E. A variety of agents can increase mutation rates and can cause cancer

1. UV radiation - high altitude populations experience more skin cancer
2. x-rays - wear lead aprons
3. chemical mutagens
4. natural ionizing radiation or from radioactive fallout (Chernobyl)
5. hormone disruptors

a. breast cancer has been linked to estrogen in the environment
b. a variety of pesticides can degrade and have estrogenic effects

F. Can compare synonymous with nonsynonymous substitutions in protein-coding genes between pairs of sister species to estimate the rate of deleterious mutations (Nature 1999 397:344-346)

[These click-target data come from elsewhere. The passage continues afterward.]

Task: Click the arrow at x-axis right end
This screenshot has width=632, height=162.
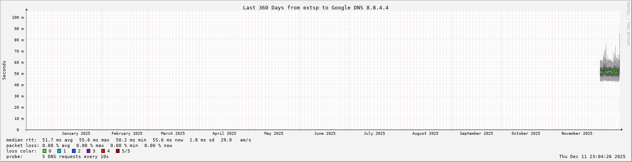Action: [622, 130]
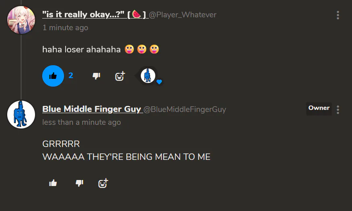Open Player_Whatever's anime avatar profile
This screenshot has width=352, height=211.
click(x=21, y=20)
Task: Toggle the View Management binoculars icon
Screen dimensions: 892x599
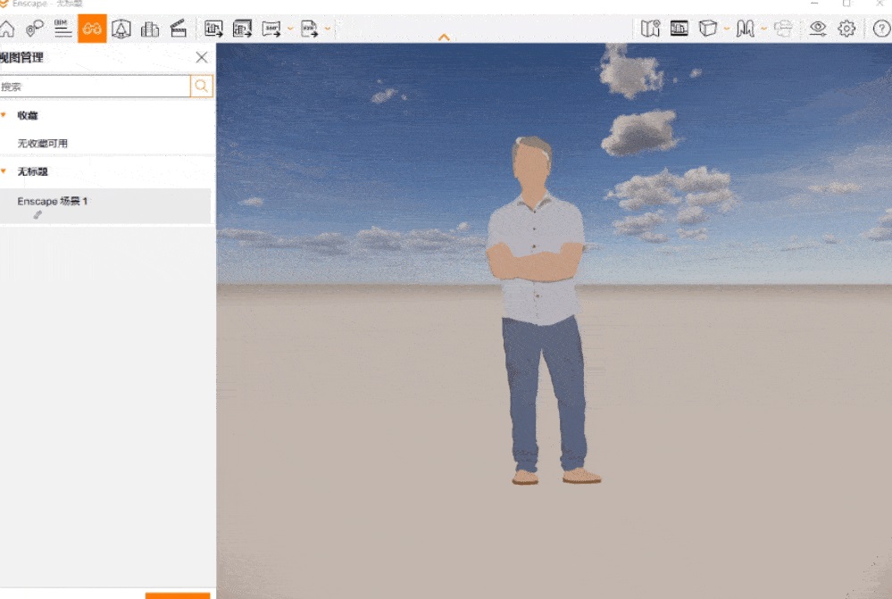Action: tap(92, 29)
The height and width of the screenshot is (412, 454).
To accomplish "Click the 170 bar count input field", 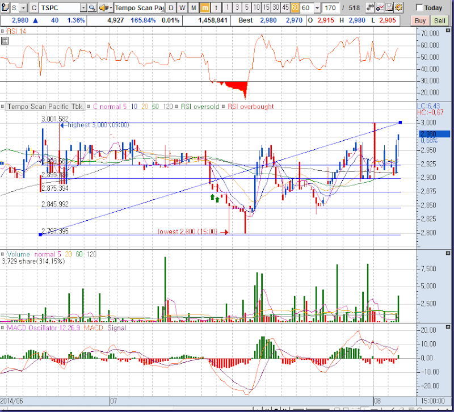I will [x=331, y=8].
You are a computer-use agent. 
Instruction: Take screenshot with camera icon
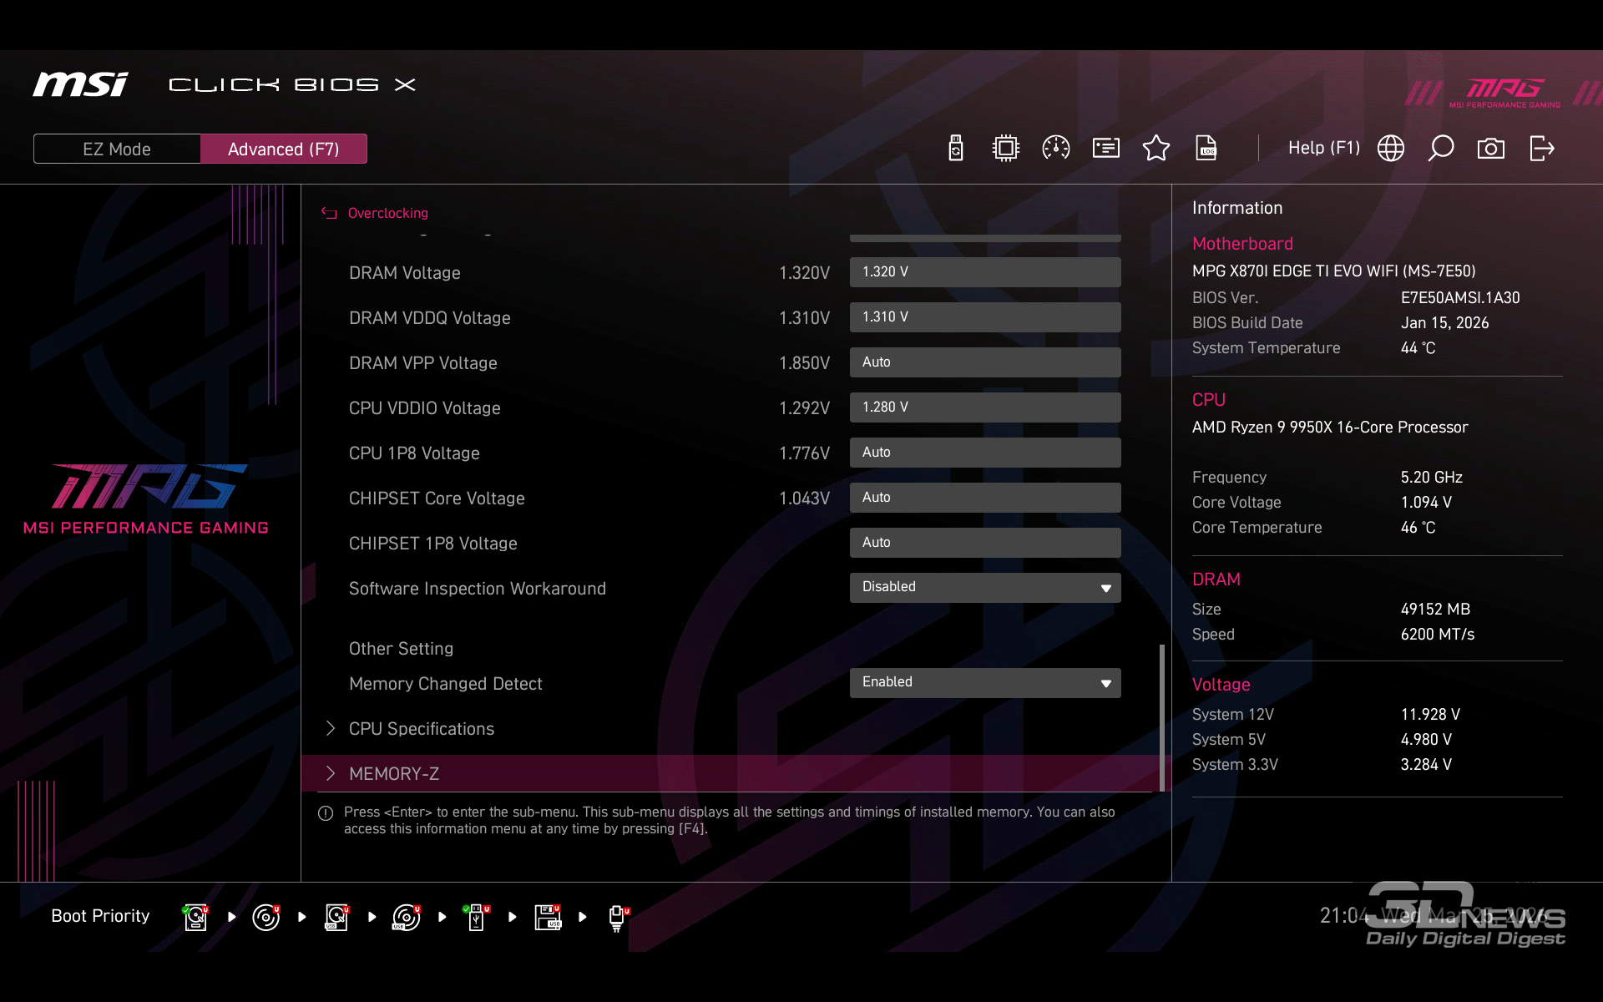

a. Synonymous substitutions are neutral with respect to survival and can be used to estimate overall mutation rate of nonsynonymous substitutions since hominids diverged from chimpanzees (use gorilla as an outgroup). Compared 41 genes and 41,171 nucleotides.


estimated # nonsynonymous substitutions: # = 231 rate = 0.0056 /bp
observed # nonsynonymous substitutions: # = 143 rate = 0.0034 /bp

b. Assuming that there are 60,000 protein-coding genes, 1,500 bp/gene, generation time is 25 years and a common ancestor of 6 million years ago

c. rate of amino acid altering mutations = 4.2 ± 0.5 / diploid genome / generation
d. rate of deleterious mutations = 1.6 ± 0.8 / diploid genome / generation
e. Since every deleterious mutation must be eliminated by death, this means there is more than one genetic death for every individual! How can the species survive?

f. Answer may lie in removing mutations in groups. This requires that mutations co-occur in individuals. The only way for this to occur is recombination (i.e. sex)! An important evolutionary advantage of recombination is to eliminate deleterious alleles. This may explain why parthenogenetic lineages, such as whiptail lizards, are short-lived in evolutionary time.